Saturday was interesting. I had DVR'ed a Bruce Springsteen concert that had aired at 3:00 am that morning so I spent my day watching Bruce while wandering in and out of the kitchen to bake a few loaves of ciabatta. For the most part I felt good — way better than I had expected — although I was a bit surprised when I found myself crying when Bruce and the band played "Bandlands." I guess the lines "We'll keep pushin' till it's understood / and these badlands start treating us good" seemed apropos given what I was going through.

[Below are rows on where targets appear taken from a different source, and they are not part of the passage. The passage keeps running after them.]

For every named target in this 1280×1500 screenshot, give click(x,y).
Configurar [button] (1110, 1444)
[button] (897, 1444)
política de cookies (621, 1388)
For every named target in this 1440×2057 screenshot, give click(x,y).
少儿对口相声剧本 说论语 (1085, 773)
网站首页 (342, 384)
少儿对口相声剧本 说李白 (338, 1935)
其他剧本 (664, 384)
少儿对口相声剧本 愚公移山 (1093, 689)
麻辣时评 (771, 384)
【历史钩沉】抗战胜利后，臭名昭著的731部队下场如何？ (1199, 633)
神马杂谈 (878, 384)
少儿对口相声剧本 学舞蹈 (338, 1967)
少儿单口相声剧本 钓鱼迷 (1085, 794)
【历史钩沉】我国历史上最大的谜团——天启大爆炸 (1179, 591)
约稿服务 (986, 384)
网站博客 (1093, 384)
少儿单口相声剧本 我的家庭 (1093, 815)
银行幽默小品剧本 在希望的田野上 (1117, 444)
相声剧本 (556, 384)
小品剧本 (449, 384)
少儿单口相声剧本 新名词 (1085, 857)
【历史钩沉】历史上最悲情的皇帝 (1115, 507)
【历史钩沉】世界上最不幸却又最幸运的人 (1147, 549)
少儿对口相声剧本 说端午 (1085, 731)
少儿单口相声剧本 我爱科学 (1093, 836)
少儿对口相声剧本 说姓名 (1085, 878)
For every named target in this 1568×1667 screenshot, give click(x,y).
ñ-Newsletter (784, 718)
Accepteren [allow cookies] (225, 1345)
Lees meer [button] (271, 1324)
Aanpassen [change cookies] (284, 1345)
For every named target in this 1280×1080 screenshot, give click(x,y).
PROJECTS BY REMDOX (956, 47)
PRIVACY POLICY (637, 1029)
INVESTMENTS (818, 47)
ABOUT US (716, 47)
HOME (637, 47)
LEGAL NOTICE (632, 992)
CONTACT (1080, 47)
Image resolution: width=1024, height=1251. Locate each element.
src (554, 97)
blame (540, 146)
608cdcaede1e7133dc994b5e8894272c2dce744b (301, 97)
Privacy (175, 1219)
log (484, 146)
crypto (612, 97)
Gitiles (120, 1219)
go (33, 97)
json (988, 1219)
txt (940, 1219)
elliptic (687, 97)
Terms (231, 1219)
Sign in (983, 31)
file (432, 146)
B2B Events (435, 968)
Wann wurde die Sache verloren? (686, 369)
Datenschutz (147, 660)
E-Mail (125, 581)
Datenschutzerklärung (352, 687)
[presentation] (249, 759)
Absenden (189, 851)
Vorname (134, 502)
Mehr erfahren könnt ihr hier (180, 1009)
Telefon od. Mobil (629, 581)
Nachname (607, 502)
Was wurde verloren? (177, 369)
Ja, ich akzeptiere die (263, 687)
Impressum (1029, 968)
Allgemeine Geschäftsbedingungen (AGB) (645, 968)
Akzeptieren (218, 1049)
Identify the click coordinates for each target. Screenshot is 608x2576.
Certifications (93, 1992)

I felt even better on Sunday, although by late afternoon I was feeling pretty dizzy and weak. Monday was about the same. Tuesday morning I told my doctor about my weekend (I left out the part about crying during "Badlands") and told him that I wanted to go off the meds. He was cool with it so he gave me a plan to taper off.
After reducing my dosage for about a week, on October first, right before bed, I took Lexapro for the last time.
As the days passed, my mood didn't dip or soar, but I found myself increasingly dizzy. Saturday the fourth was the worst of it.
Overall, I feel more in touch with myself and more capable of sorting out my feelings and being honest with myself. I've also been crying at the drop of the hat. Despite that increased honesty, it's difficult to tell if this is a well of sad energy leaving my body, if there are lots of hats dropping, if it's something else entirely, or all of the above (the likely scenario).
Here is what I believe about depression: I don't know if it will ever totally disappear from my life. It will most likely be something that continues to resurface here and there. While I am not currently at my most vital, I have the motivation, desire, and ability to care for myself in ways that will, I hope, help me increase my vitality. I can communicate with God, connect with family and friends, look for ways to love and serve others, make pizza, bread, and cookies, cook meats on the grill, read books, write, and do my best to love myself and remember that I'm a good guy who wants good things. Or maybe I can try another medication. There are a lot out there and I've only tried one.